When you look for a puppy, look for one whose breeder is willing to mentor you and guide you, and expect you'll be co-owning the puppy at least until you've proven yourself or met the terms of your contract. Start off taking puppy manners asap, and find a conformation handling class to start training your puppy to stand for exam... 
go to as many dog shows as you can, see if you can find someone ringside at Goldens to sit with who will talk quietly w/you, walk through grooming before Goldens are on and casually watch- don't expect the handler to spend time w/you- they are working-
Also, go to matches with puppy. Knowing who's holding them will require getting connected w/ the area kennel clubs.

Even if you end up sending your dog w/ a handler at some point, you can do all the early showing and get your feet wet in the 4-6 class if the club offers it, and that's a great confidence booster. 
Also read- there are several great books for Juniors (and I know you are not a Junior) that discuss learning to show and several decent books for adults. 

Don't overlook other venues, too- Goldens are primarily a hunting breed so go see a WC/X test or a hunt test, and watch the Rally and Obedience trials too. It's a little harder to find a tracking test to watch but you might spend some time exploring the AKC event calendar for your area.


----------



## Megora (Jun 7, 2010)

Stacey - I think you need to go to a few shows. Watch, absorb... and then when you get your puppy and are interviewing breeders - discuss all of this with them. 

I have no idea what shows are like over there - conformation or obedience.... it might be more expensive or not. People who are in the thick of it are the best ones to talk to and see if this is something you want to do still after bringing your pup home. 

I think the important thing to remember too is that it shouldn't be about puppies or money. It should be fun and something you do.

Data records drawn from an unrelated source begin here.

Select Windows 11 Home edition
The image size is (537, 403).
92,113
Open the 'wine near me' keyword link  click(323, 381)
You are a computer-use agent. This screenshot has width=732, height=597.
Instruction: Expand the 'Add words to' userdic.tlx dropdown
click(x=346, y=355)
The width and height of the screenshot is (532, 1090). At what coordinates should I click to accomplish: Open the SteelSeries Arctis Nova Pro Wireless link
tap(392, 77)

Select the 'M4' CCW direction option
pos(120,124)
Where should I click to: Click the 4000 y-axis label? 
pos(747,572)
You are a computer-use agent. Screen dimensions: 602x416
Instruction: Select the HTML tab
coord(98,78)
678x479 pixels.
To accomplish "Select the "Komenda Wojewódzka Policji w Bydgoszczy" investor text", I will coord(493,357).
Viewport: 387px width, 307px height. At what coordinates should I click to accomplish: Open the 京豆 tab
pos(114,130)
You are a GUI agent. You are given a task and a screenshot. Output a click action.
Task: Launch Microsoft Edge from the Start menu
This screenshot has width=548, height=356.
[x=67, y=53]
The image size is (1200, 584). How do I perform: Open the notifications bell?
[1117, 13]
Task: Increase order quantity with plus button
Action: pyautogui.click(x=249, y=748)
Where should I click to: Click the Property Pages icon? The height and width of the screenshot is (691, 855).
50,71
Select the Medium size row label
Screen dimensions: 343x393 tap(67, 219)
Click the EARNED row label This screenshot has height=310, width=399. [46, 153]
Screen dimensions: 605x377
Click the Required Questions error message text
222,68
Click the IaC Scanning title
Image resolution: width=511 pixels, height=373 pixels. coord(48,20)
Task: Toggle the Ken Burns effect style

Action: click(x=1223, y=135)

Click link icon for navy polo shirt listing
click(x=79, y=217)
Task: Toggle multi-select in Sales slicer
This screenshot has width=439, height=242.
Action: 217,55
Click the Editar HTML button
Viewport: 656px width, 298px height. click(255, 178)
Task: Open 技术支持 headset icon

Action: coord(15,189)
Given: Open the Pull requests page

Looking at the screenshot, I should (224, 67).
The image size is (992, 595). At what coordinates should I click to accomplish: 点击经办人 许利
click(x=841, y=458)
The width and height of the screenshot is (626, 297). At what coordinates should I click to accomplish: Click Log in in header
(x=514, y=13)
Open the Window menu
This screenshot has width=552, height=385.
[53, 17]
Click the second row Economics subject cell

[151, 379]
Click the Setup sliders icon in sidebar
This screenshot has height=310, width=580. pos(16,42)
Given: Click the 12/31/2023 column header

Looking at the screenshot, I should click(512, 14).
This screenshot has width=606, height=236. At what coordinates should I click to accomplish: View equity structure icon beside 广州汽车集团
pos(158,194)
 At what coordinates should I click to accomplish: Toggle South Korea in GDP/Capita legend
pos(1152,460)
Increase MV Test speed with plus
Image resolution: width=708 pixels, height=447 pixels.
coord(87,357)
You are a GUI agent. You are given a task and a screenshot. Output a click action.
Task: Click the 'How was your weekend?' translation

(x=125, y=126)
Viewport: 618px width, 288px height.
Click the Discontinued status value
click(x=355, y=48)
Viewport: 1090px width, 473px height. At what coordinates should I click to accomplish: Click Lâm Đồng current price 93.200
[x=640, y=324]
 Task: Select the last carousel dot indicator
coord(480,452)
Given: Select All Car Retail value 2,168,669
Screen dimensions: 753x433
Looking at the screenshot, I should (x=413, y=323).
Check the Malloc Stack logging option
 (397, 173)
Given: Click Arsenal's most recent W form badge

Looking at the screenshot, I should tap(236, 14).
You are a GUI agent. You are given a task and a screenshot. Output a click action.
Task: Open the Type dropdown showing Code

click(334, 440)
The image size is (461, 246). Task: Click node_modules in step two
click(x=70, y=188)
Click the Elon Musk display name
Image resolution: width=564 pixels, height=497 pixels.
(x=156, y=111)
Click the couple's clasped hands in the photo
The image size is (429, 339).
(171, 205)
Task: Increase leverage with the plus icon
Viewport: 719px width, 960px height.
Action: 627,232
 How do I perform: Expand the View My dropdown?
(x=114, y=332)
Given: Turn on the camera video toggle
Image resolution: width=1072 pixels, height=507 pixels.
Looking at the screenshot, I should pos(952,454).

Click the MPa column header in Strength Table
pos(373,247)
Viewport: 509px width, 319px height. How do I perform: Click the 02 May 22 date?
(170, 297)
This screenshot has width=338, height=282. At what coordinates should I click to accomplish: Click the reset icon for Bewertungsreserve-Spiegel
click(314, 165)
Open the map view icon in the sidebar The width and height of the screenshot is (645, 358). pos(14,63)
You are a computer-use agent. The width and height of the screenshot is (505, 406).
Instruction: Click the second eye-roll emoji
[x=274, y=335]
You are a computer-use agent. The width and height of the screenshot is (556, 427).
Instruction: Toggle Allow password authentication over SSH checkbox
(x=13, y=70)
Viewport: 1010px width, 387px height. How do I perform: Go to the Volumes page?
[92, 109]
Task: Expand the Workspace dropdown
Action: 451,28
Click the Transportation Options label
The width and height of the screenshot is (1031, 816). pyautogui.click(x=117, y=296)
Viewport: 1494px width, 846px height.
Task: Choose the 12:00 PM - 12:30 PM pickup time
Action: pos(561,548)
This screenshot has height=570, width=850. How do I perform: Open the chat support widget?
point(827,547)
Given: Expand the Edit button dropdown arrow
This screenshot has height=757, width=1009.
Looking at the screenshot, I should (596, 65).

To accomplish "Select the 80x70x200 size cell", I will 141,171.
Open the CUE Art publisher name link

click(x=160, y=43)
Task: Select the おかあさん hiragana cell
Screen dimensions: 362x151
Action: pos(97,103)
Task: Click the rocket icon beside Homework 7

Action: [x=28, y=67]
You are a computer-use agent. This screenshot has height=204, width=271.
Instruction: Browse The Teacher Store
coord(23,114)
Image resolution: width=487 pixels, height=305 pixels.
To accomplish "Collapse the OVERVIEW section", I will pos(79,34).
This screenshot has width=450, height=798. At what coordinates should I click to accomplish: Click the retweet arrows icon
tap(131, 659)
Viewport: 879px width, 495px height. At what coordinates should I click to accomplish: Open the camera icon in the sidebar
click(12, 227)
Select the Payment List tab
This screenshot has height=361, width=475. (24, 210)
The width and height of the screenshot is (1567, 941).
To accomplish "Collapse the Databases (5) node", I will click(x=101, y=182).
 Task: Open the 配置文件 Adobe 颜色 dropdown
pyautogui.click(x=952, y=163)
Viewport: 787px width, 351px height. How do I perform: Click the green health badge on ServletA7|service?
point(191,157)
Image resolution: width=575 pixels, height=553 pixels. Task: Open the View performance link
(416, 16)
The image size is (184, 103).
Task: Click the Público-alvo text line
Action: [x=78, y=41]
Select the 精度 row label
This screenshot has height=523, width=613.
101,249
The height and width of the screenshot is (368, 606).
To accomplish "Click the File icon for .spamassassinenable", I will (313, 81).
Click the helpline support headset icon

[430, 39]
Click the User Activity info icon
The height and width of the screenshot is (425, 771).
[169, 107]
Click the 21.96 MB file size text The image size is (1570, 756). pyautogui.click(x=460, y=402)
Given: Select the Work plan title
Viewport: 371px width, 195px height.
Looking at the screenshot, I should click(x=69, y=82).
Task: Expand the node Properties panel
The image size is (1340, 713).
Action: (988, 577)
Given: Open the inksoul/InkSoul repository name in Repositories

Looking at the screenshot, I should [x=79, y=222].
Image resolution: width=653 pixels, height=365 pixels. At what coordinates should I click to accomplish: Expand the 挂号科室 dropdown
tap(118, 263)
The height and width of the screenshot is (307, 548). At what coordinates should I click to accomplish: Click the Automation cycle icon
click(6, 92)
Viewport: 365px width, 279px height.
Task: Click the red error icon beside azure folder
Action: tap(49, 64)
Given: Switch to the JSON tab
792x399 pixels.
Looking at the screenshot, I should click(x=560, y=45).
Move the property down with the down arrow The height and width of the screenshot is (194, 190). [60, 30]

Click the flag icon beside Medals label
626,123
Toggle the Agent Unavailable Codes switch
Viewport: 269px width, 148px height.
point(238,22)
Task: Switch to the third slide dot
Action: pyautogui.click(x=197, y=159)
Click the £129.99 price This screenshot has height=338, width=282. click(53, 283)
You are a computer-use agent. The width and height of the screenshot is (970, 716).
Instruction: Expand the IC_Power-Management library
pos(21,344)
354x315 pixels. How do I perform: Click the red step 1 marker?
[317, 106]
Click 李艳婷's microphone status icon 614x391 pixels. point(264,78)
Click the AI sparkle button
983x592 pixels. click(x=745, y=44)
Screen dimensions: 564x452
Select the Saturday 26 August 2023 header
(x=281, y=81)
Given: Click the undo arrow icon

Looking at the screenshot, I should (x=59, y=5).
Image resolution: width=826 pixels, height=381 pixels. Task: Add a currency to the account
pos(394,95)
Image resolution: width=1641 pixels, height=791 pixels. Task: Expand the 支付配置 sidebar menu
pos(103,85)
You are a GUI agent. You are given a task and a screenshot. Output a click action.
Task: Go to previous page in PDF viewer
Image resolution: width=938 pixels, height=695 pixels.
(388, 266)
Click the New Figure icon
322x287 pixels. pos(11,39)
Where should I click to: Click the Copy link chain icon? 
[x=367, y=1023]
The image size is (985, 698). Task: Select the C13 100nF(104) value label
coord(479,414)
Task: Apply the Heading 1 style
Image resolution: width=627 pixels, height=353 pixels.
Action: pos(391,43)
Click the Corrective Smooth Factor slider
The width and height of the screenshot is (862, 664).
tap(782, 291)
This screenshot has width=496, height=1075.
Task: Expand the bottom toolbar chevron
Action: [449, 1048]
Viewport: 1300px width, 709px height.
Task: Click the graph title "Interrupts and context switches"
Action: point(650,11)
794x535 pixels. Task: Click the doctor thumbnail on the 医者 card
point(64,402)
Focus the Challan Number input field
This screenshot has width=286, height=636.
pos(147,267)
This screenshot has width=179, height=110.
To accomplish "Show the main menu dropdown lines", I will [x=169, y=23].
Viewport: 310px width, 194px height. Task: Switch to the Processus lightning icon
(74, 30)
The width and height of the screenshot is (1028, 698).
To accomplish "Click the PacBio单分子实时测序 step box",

The thing with conformation - it's not just the classes and shows. Or not over here...? You have to keep the dog in shape, healthy, and keep that coat groomed properly. In the UK they do a lot more trimming then over here - and even over here, I needed to have a show breeder groomer show me the proper tools and way to groom my guy.


----------



## Megora (Jun 7, 2010)

Wrong thread!


----------



## Alaska7133 (May 26, 2011)

When you attend a dog show near home, make sure to show up early. Find the steward or whoever is in charge. Offer to volunteer. They always need help with setting up, tearing down, and all the various jobs of running a dog show. It will help you meet people and learn how a show is put together. Ask your kennel club if they have any ring steward classes coming up to learn how to help out at a show. For learning how to show the dog, look into taking handling classes. You will need a dog at that point though. Generally your local kennel club should be able to help you get started. The terms I've used are US, so I'm not sure exactly what they may be in the UK (assuming that is where you are from). 

There are a few Facebook groups to look into: Learning to Show Dogs; Ring Thoughts; Canine Breeder Evaluations; I'm sure there are others. All of them are international groups and not specific to the US. Have fun and let us know how it goes.


----------